STATE OF THE ART
january 30, 2007

Advanced optical networks

Advanced optical networks

Advanced optical networks

Most of the current broadband network communications are not scalable in a simple way. The interoperability of their network hardware with different vendors, their versatility and adaptability when there are changes in the transport network, is limited. You can get any of these facilities but at a very high cost and in very slow processes. This is due to different factors: coexistence of multiple networks depending on the kind of service, a complex architecture, the bandwidth relocation is very slow and expensive, the protection is mainly provided by SDH, and the networks are regional.

The natural evolution of optical networks requires that the new networks are adaptable to the kind and class of service (IP, ATM, SONET/SDH), that the bandwidth on demand can be provided quickly and efficiently, that they are networks of high availability, of greater capacity and flexibility, of easy growth and with a perspective of global networks.

Most of the recommendations agree that the solution is meshed networks, interconnected by optical switching nodes dynamically reconfigurable and managed by a control plane that provides intelligence to the network. As main advantages, mesh networks have a greater availability in case of failure, in spite of having fewer resources —much fewer number of work sections, more backup— than a classical network interconnected in rings, the supply and deployment are much easier than in this kind of network.

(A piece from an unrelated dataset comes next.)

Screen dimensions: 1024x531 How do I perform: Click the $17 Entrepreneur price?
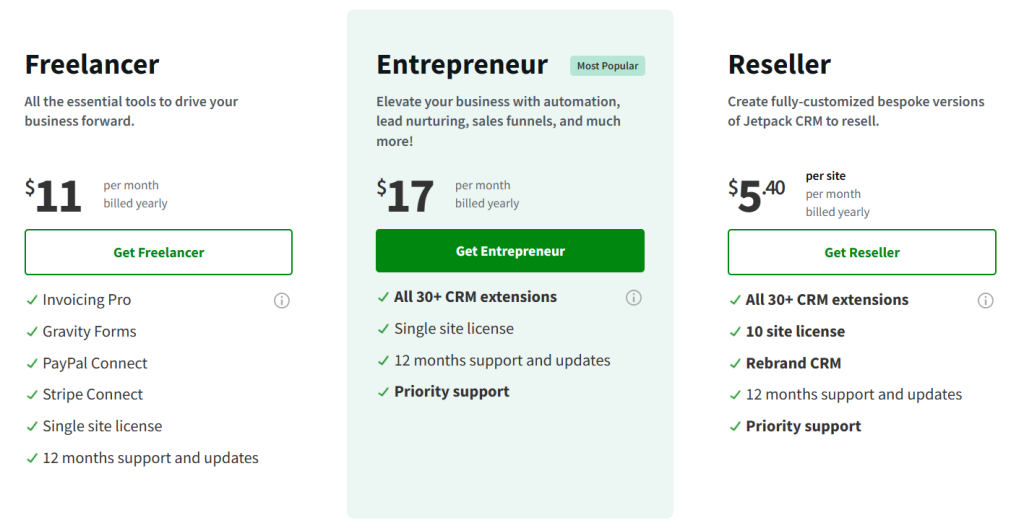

The key element in this kind of network is the optical switch that is capable of converting lambdas (services) dynamically and in real time (according to the needs and bandwidth requirements, quality service, etc) between the subnetworks that compose the mesh. The commercial device is the switching module called ROADM (Reconfigurable Optical Add Drop Multiplexer).

W-onesys’ Proteus platform permits the insertion of ROADM colorless modules of up to 8 ports. The principal aim of these devices is the switching, equalization, optical channel adding and dropping at a DWDM wavelength. The combination of ROADMs with transponders with an optical output at a DWDM tunable wavelength and W-onesys’ network monitors, that evaluate the quality of a certain given link (power, relation signal/noise per lambda, etc), permits the control plane to implement in real time the provision of paths and optical carriers for the channel transport with the bandwidths on demand of up to 10G, and to configurate automatically dozens of optical links.

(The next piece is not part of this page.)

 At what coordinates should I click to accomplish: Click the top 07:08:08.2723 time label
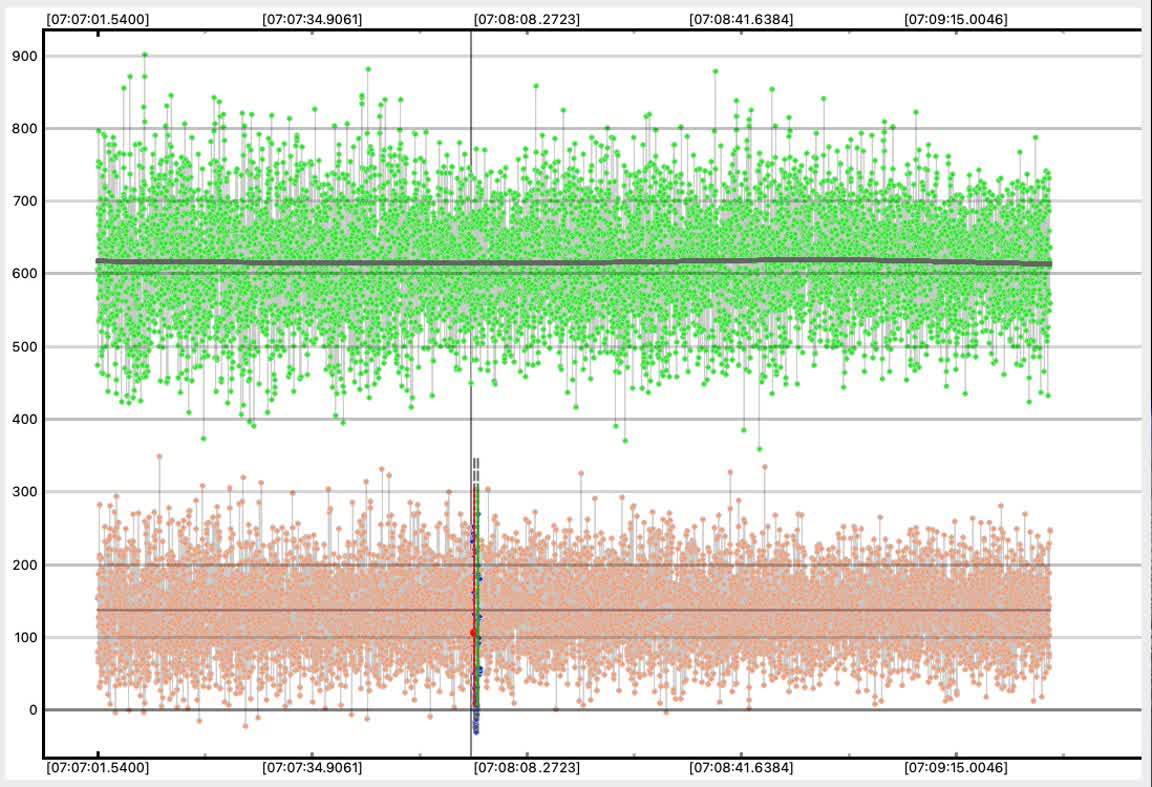pos(526,18)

W-onesys’ solution control plane is based on the GMPLS standard and, therefore, supports interoperability with other vendors. This protocol is based on a minimum number of functions that our equipment supports: finding of neighbor nodes and network resources, path computing and subsequent routing (OSPF), the signalizing (between the control agents in the establishment and maintenance of the connections, through the RSVP-TE protocol) and the management of local resources.